Imprensa

O colecionador de
fantasmas metálicos

DANIEL LIMA - 05/01/2001

Ramon tem condecorações de todos os tipos. É comendador das ordens mais diversas. Também é barão e duque.  E mais uma porção de títulos dos quais nem se lembra mais. Ramon não sabe ao certo quantas homenagens recebeu ao longo da vida ativa como gerente de filial de grande banco. Foram dezenas. Outro dia resolveu remexer nos pertences em casa e ficou surpreso com a própria herança heráldica: chegou a contar mais de 30 adereços que representam a profusão de premiações que tantos outros recebem como se fossem exemplares únicos. 

Ramon se desencantou com as distinções logo depois de ver seu mundo profissional desabar. Mas já andava desconfiado de que havia uma relação carnal entre poder, dinheiro e homenagens. Teve uma noite, ainda nos bons tempos de salários e mando, que Ramon se perguntou para que lhe serviam aqueles badulaques recebidos em festas então memoráveis. Ou não são noitadas especiais, dignas dos deuses do olimpo, vestir-se de smooking, reunir amigos, encontrar-se em local requintado, mesa farta, vinho farto, uísque farto, e jorrar-se com a distinção? Comendador Ramon. Barão Ramon. Duque Ramon. Honrarias não lhe faltaram durante o período em que detinha o poder de aprovar créditos a comerciantes enrolados, a empresários à beira da falência e a amigos mais chegados. Eram tempos inflacionários em que os bancos ganhavam rios de dinheiro com a ciranda financeira e não tinham lá critérios dos mais rigorosos para aprovação de créditos. É claro que Ramon cobrava garantias, mas havia flexibilidade. O importante era atender o bom cliente. 

Diretamente, Ramon não chegou a comprar nenhum título de nobreza. Mas sua influência na liberação de empréstimos tinha peso preponderante. Não ignorava também que a representatividade da gerência lhe dava status suficiente para ser reverenciado pela sociedade. As portas lhes eram abertas com pompa e circunstância. O ritmo frenético dos empréstimos correspondia à bajulação que recebia. Os títulos heráldicos consolidavam o relacionamento financeiro que o cargo impunha nos contatos apenas aparentemente de amigos.  

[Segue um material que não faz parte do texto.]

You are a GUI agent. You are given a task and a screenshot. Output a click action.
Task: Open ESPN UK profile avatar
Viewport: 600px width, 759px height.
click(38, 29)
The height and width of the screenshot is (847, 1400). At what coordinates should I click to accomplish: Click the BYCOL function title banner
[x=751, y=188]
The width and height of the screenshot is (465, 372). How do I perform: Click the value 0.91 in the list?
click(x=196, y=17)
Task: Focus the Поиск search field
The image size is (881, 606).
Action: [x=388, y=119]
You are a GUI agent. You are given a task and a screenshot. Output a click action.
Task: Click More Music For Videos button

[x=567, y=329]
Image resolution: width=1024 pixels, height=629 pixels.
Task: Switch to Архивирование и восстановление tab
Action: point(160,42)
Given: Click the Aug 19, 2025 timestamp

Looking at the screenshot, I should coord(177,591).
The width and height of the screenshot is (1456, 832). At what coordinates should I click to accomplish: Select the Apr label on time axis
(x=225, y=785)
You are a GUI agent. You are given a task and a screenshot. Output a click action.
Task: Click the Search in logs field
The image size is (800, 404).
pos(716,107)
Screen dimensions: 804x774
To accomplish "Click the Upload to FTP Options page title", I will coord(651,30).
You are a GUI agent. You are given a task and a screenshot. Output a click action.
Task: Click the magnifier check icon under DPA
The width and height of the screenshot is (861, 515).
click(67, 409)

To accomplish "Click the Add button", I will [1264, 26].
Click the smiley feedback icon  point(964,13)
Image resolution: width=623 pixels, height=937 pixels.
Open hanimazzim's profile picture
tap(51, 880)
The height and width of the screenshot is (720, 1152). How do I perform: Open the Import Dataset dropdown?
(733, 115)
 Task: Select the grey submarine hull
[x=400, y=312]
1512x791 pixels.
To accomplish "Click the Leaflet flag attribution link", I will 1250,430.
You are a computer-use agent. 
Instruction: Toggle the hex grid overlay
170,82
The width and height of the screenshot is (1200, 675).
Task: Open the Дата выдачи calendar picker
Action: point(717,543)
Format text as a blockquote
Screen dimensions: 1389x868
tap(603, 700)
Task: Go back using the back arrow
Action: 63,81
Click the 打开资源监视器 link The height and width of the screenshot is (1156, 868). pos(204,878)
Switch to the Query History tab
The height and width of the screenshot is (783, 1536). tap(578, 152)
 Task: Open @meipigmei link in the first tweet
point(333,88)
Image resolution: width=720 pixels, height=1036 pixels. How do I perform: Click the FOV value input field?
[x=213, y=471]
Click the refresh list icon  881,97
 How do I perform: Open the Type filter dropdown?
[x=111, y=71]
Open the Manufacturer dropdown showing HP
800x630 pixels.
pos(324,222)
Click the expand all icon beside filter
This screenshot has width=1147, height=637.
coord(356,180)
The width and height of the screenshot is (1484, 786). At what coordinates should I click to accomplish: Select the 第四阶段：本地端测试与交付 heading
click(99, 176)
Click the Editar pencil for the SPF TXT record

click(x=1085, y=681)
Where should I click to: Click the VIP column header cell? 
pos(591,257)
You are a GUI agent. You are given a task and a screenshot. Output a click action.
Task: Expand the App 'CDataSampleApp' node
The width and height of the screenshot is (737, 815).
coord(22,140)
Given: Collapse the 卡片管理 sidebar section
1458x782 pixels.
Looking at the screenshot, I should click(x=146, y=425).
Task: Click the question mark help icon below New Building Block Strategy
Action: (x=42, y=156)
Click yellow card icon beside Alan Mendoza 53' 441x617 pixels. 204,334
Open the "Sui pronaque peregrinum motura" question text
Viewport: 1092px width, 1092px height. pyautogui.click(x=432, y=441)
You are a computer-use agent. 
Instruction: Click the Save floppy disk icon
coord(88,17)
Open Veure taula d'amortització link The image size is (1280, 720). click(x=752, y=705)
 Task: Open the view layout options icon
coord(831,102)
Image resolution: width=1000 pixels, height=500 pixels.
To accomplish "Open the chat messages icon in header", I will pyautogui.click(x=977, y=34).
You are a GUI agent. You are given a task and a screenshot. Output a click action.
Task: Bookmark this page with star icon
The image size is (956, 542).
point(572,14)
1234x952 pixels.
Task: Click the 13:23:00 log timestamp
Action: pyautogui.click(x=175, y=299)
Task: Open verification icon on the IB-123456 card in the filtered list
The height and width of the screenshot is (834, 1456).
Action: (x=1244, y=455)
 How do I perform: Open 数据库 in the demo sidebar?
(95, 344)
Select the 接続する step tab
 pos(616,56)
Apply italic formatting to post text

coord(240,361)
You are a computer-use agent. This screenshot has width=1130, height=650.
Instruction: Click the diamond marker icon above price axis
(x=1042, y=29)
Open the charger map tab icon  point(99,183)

Os litros de uísque, as camisas, as gravatas, as calças, os relógios e tantas outras oferendas que recebia no final de ano como gerente de banco pródigo em empréstimos já não povoam as recordações de Ramon. Nem se comparam esses objetos aos títulos de nobreza dos quais fôra a opção senão preferencial, pelo menos sistemática desses caçadores de egos exacerbados. Esses Indianas Jones da sociedade das aparências. Os uísques, as gravatas, as calças, as camisas, os relógios e tantos outros brindes o tempo tratou de consumir. Eram perecíveis como os almoços e jantares com amigos circunstanciais. Já os títulos heráldicos não, porque se tornaram fantasmas permanentes na escrivaninha de casa. Sim, Ramon escolheu um móvel específico para guardar aquelas fitas coloridas, aquelas medalhas, aquelas provas materializadas do quanto o dinheiro e o poder podem fazer juntos.  

De vez em quando Ramon remexe o material que ainda hoje novos Ramons veneram em cerimônias de gosto duvidoso. Ramon olha desconsolado para tudo aquilo. Não tem mais o poder da caneta, como ele mesmo define seu passado. E nem dinheiro. Afinal, a vida anda difícil num País que já não oferece ganhos fartos no mercado financeiro e numa região onde o desemprego é irmão siamês da criminalidade. Quando Ramon está irritado com a vida, e motivos não lhe faltam, prefere observar todo o arsenal de homenagem apenas de soslaio, como se pensasse em se livrar dos penduricalhos do passado. 

Cada pedacinho dos troféus heráldicos que repousam no móvel de casa traz um fragmento de histórias de clientes e amigos que se aproximaram da caneta decisiva de Ramon. Quando está de bom humor, Ramon ri da própria sorte. Zomba dos escombros metálicos que recheiam sua casa. Quando está de mau humor, tem vontade de sair à rua, pendurar tudo aquilo no pescoço e escrever numa tabuleta, em letras garrafais, para todos lerem e se sensibilizarem: "Troco tudo isso por um emprego digno, porque ainda não estou morto".